Set task
Rewrite everything from the line containing "Where should I click to: Open" down to the end of the items, switching "grey" to "gray" and keeping everything else the same. Leave the pictures out.

Exercise input
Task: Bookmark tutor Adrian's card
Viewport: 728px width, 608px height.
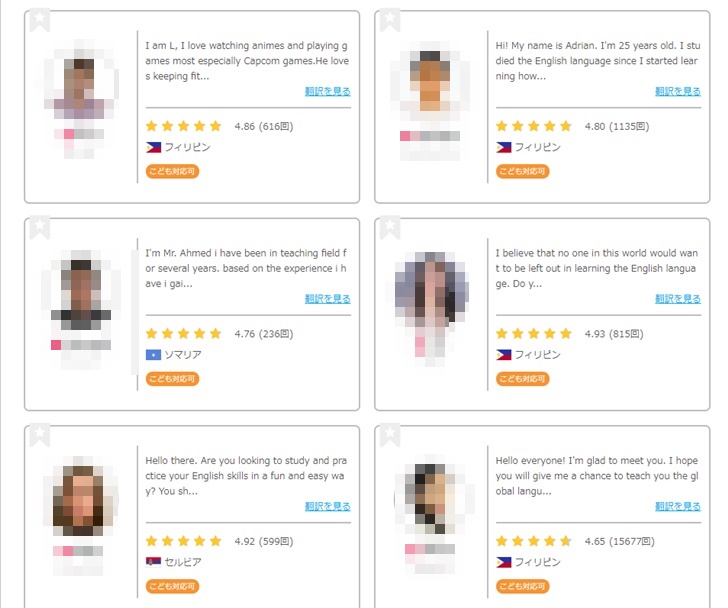Action: (390, 20)
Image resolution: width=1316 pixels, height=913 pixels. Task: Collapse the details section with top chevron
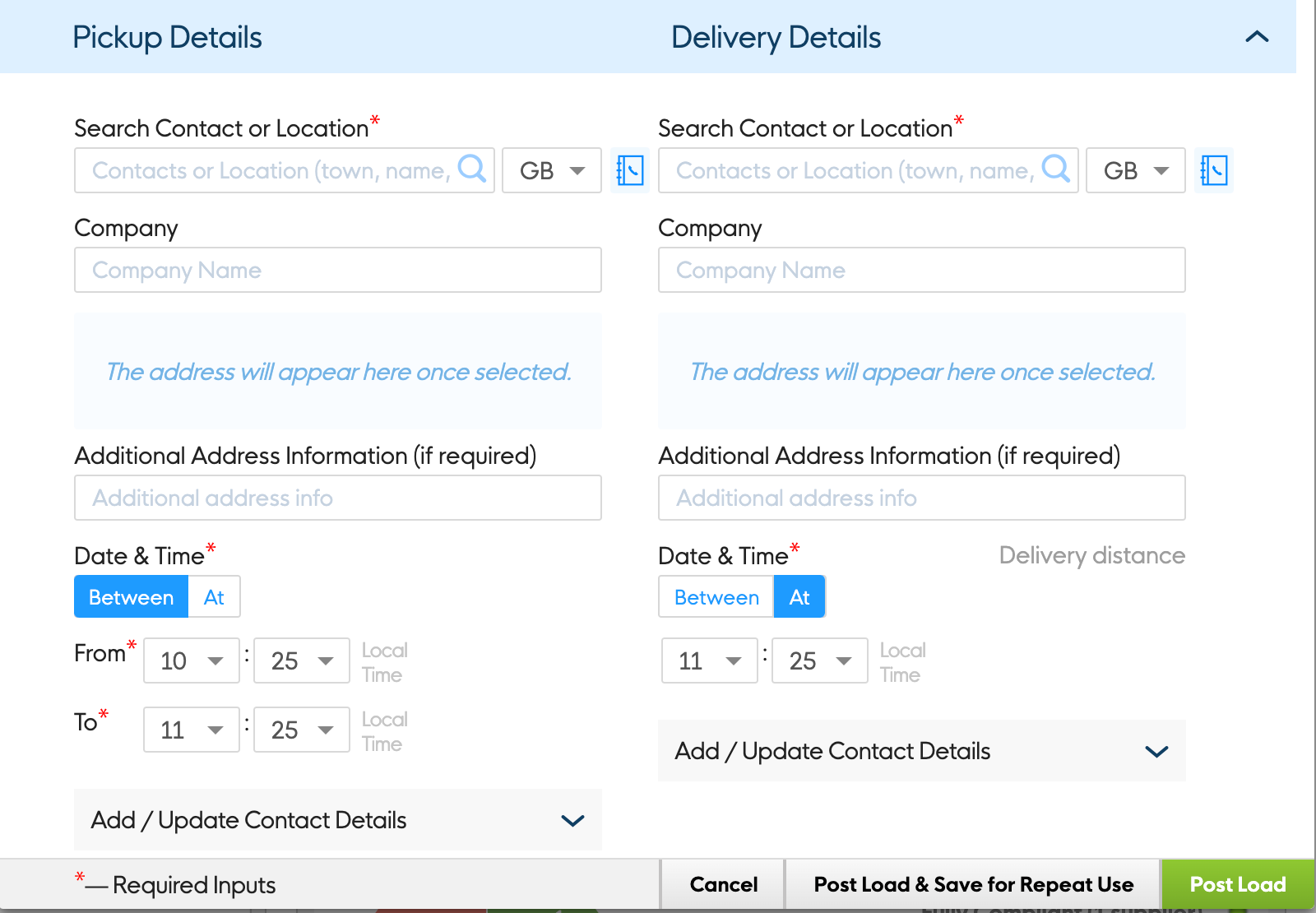coord(1257,37)
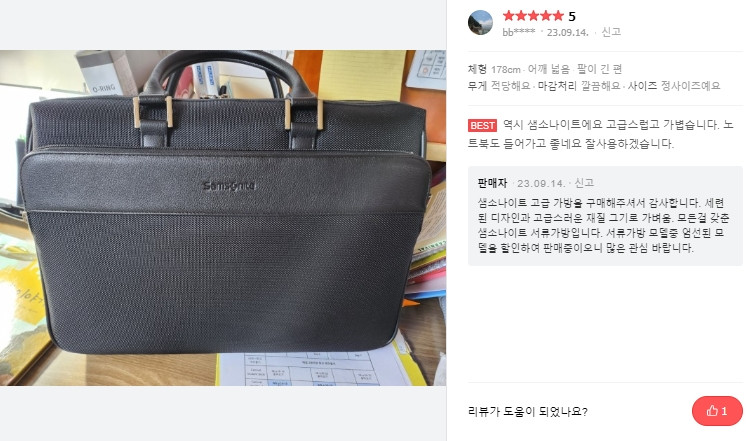747x441 pixels.
Task: Click the thumbs-up helpful button
Action: tap(717, 411)
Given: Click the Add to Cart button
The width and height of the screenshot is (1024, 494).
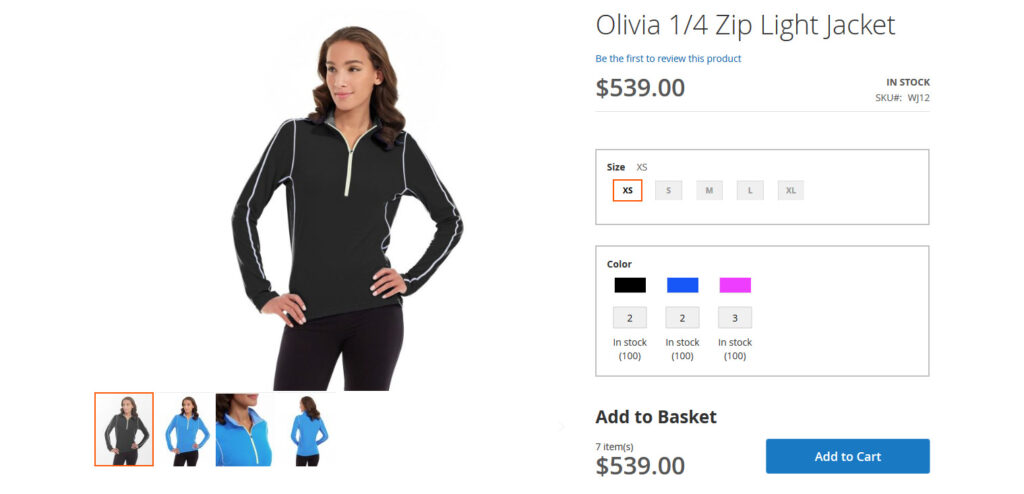Looking at the screenshot, I should [x=848, y=456].
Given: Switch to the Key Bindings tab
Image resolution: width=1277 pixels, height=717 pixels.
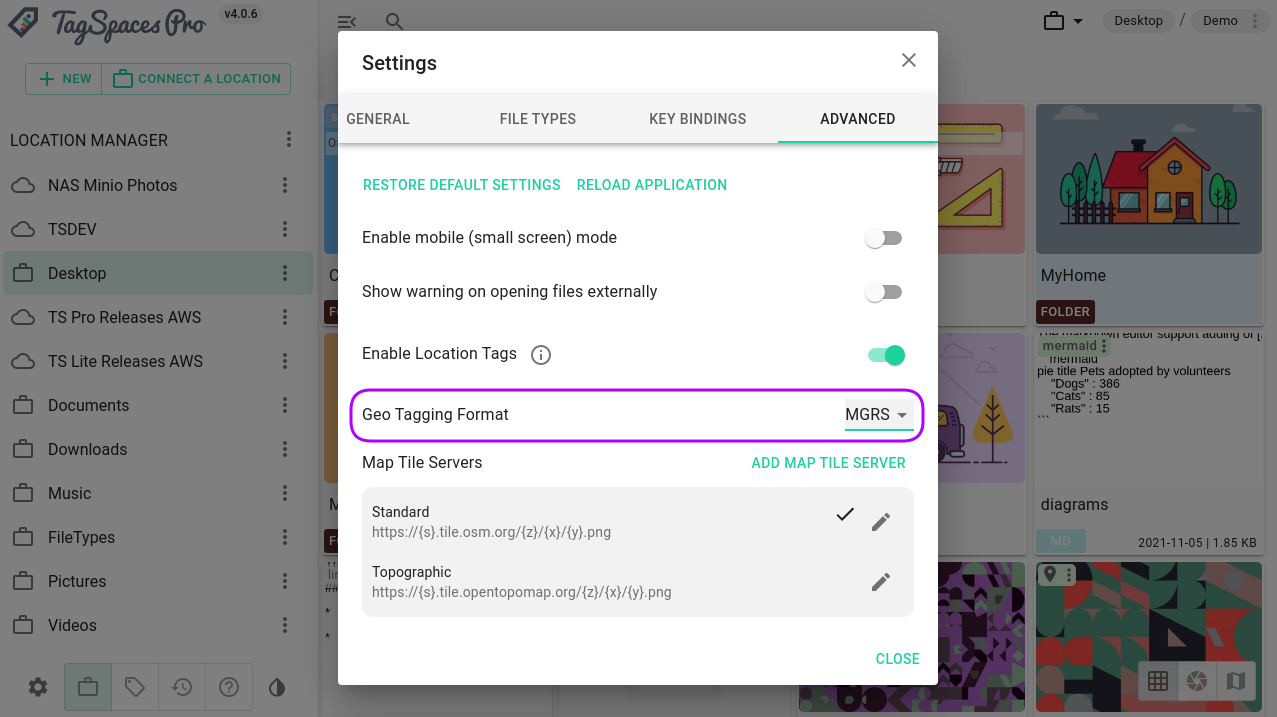Looking at the screenshot, I should [x=697, y=118].
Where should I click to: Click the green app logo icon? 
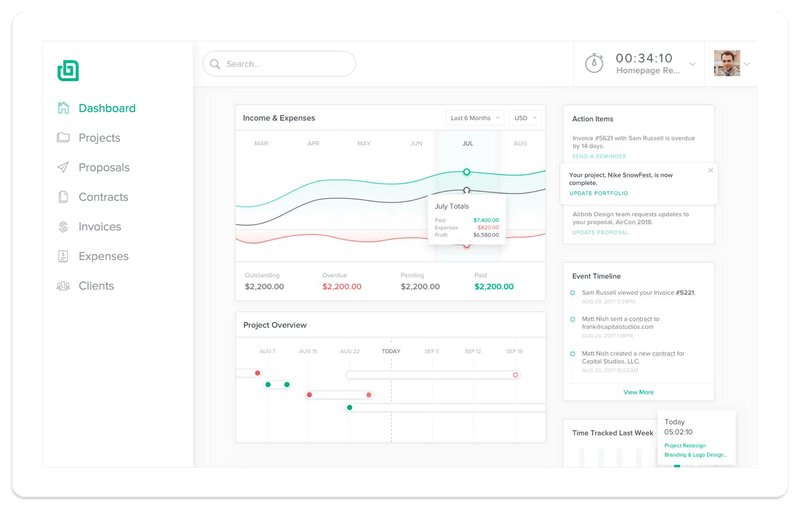[x=68, y=70]
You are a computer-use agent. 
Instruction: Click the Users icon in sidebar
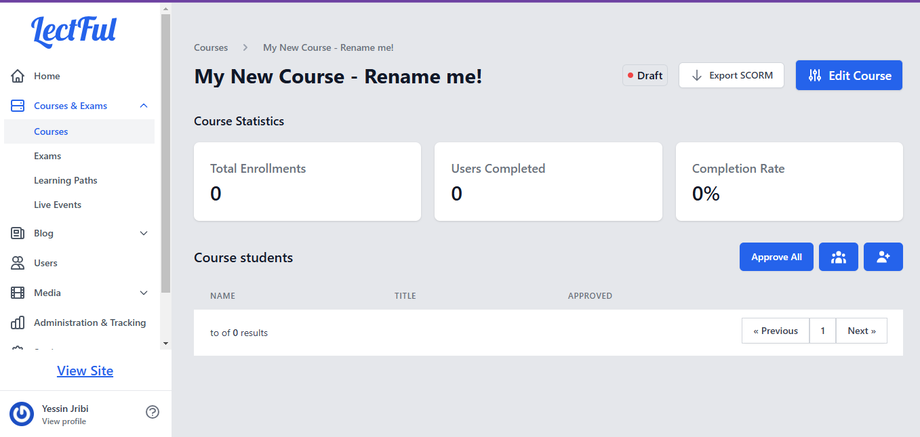pos(17,263)
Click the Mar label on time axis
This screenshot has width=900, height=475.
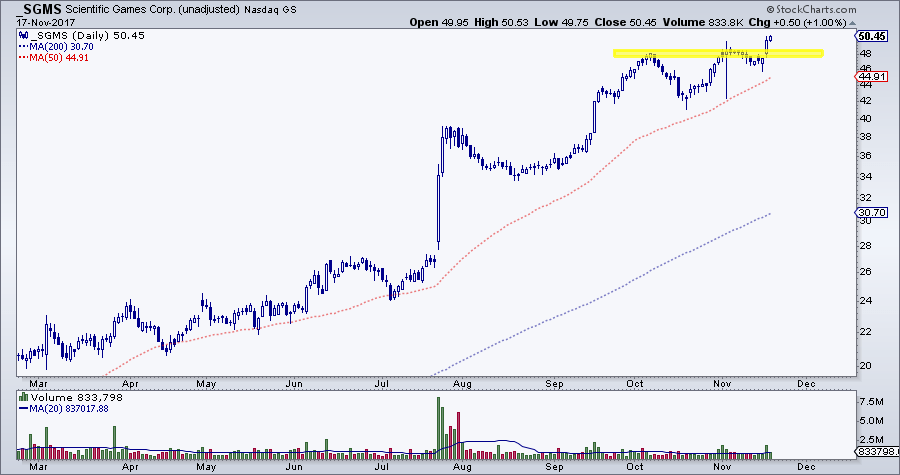point(38,382)
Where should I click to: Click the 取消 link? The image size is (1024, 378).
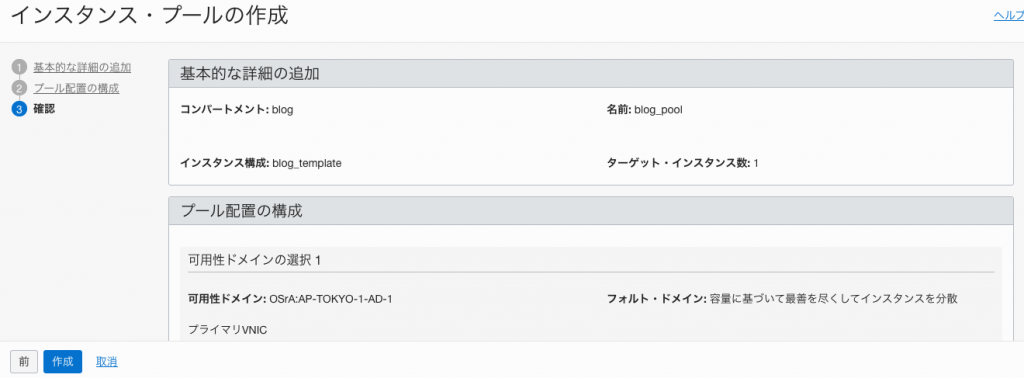coord(107,362)
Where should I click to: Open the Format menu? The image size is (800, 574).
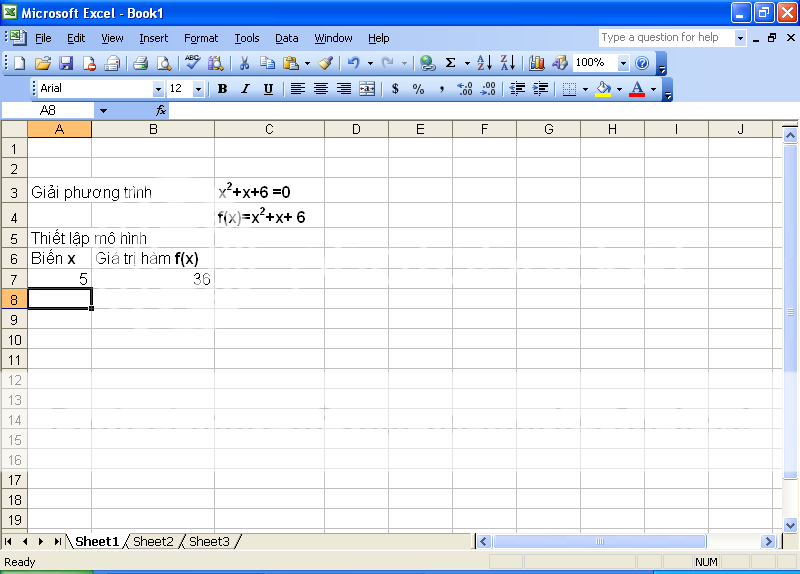tap(200, 38)
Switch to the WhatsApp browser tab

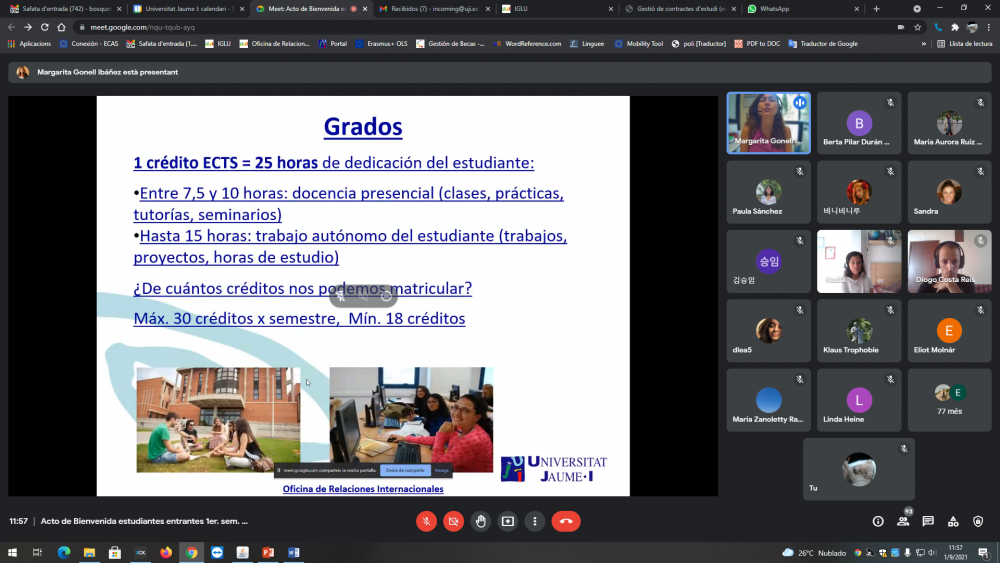(x=773, y=8)
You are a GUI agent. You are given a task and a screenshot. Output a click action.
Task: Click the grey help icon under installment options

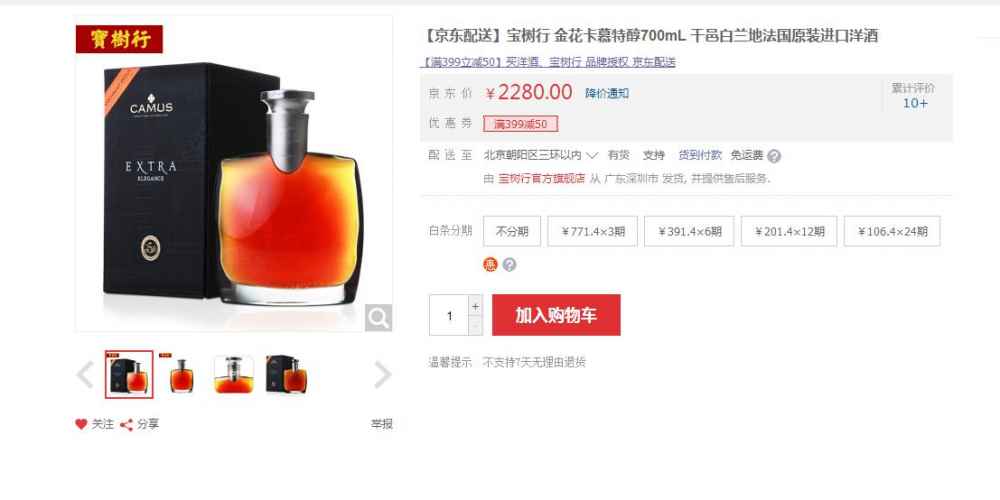pos(509,265)
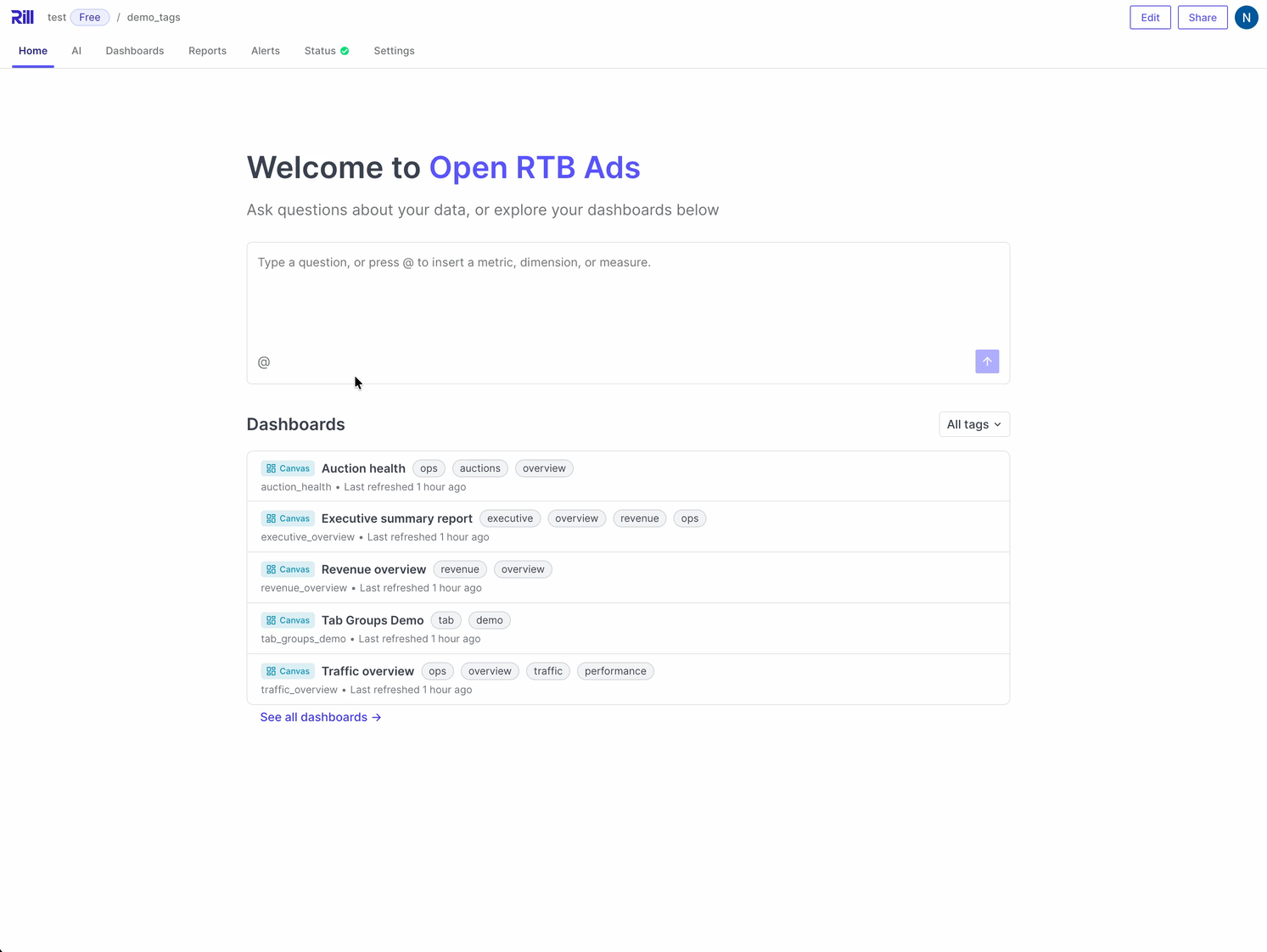Open the Alerts tab

point(266,51)
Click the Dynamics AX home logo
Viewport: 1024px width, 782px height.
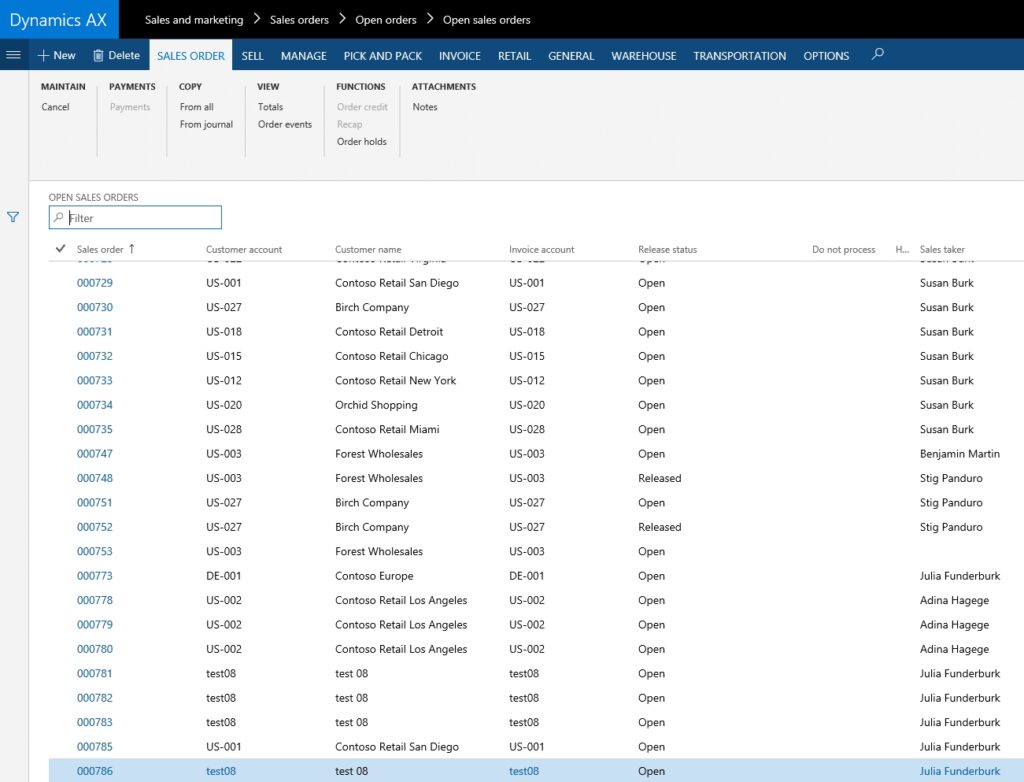pos(59,20)
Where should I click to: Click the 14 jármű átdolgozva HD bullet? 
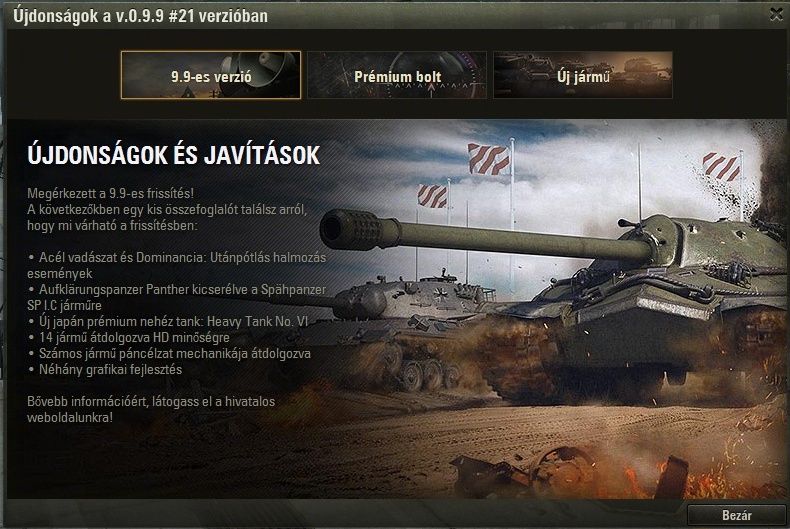pyautogui.click(x=128, y=337)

The answer
Where should I click to: Open the Format menu? The image size is (800, 574).
tap(200, 38)
Switch to the WhatsApp browser tab

(x=773, y=8)
You are a GUI agent. You are given a task and a screenshot. Output a click action.
Task: Click the gray help icon under installment options

pos(509,265)
Open the Alerts tab

point(266,51)
Click the Dynamics AX home logo
Viewport: 1024px width, 782px height.
pos(59,20)
Where should I click to: Click the 14 jármű átdolgozva HD bullet? 
pyautogui.click(x=128, y=337)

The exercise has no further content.